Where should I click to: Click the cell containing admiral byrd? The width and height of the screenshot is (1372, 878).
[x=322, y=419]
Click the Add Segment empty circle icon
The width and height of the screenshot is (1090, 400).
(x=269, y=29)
============
[Task details]:
Every record above is to be given again precisely.

[Written response]:
Where should I click to: Click the cell containing admiral byrd? The width and height of the screenshot is (1372, 878).
[x=322, y=419]
Click the Add Segment empty circle icon
The width and height of the screenshot is (1090, 400).
(x=269, y=29)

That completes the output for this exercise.